The construction of the 1,650 MW nuclear power reactors at Jaitapur in Maharashtra is again under discussion, as French President Emmanuel Macron is set to visit India in the first quarter of this year.
Even as the preparation for his visit begins, the main agenda will revolve around finding ways to expand defence and nuclear cooperation between the two nations.
India had announced plans to construct six 1,650 MW nuclear power plants at Jaitapur in Ratnagiri, which could become the nation’s largest nuclear power site once completed with a 9,900 MW capacity.
The development was a result of the French state-owned company, Electricité de France (EDF), submitting a techno-commercial offer to supply engineering studies and equipment for the construction of six European Pressurised Reactors (EPRs) at the Jaitapur site in Maharashtra. French government hold 84 percent stake in EDF.
The talks over the proposed nuclear deal began way back in 2009 when India’s NPCIL and the French nuclear company Areva signed an agreement for the supply of two to six EPRs. But soon after Areva got embroiled in a major financial mess. Later, EDF took over Areva in 2016.
The project is being developed by the Nuclear Power Corporation of India (NPCIL), in collaboration with the French company EDF. It is expected to generate a total of 9,900 MW of electricity, making it one of the largest nuclear power plants in the world.
Cost overrun and delays
The negotiations with NPCIL had earlier stalled over the issues of cost, safety, and liability in case of an accident.
The nuclear experts began to cast doubt when the only operational EPRs—Taishan-1 and Taishan-2— developed a serious snag. Eventually, Taishan unit 1 had to be shut down in July 2021 because of damaged fuel rods.
In fact, recently, the French nuclear regulator also pointed out the “serious” corrosion problems at some of the EDF’s nuclear reactors. Nuclear experts warned that would require several years to fix the problem.
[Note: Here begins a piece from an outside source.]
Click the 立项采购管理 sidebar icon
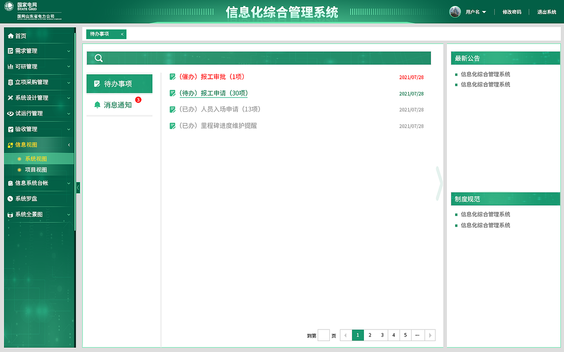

Another nuclear project based on EPRs — Olkiluoto-3 — in Finland began its construction work in 2003 which is still not fully operational in 2022. In fact, it was due to open in 2009. In addition to the decade-long delays, the cost spiraled beyond the scope and scale of the project, rising from an initial estimate of $3.27 billion to around $12 billion, as per the 2019 World Nuclear Industry Report.
Besides the massive cost overruns across its projects, the French firm EDF has a debt of $45 billion. This poses another challenge for EDF’s ability to further invest in new projects.
What the Jaitapur Project entails
The project will use six advanced pressurised water reactors (PWRs), which are a type of nuclear reactor that uses water under high pressure to cool the reactor and generate steam to produce electricity. The reactors will be cooled by seawater, using natural circulation to transfer heat from the core to the steam generators.
In addition to the six reactors, the Jaitapur Nuclear Power Project will also include a number of other facilities, including a seawater intake and discharge system, a cooling tower, and a site for spent fuel storage.
While the proposed reactor based on Generation III is under consideration, the debate has largely shifted towards the Generation IV reactor. Generation IV reactors are a class of nuclear reactors that are being developed to improve the performance and safety of current generation reactors.
Generation IV is based on the concept of a Supercritical Water-cooled Reactor (SCWR) which is an advanced nuclear reactor operating at very high temperatures and pressures. The SCWR design aims to achieve high thermal efficiency and a low cost of electricity generation.
The design approach is being pursued by many countries such as the US, Japan, Canada, and China.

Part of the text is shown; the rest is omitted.